■ **Written task**:
Please rewrite the material with "end" swapped for "start" and the rest unchanged.

Target pointing data:
★ ★ ★ ★ ★ ★ ★

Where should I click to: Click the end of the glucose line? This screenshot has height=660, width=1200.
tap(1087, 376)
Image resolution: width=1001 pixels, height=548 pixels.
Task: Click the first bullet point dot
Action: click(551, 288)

★ ★ ★ ★ ★ ★ ★

■ **Finished exercise**:
Where should I click to: Click the start of the glucose line? This screenshot has height=660, width=1200.
tap(1087, 376)
Image resolution: width=1001 pixels, height=548 pixels.
Task: Click the first bullet point dot
Action: click(551, 288)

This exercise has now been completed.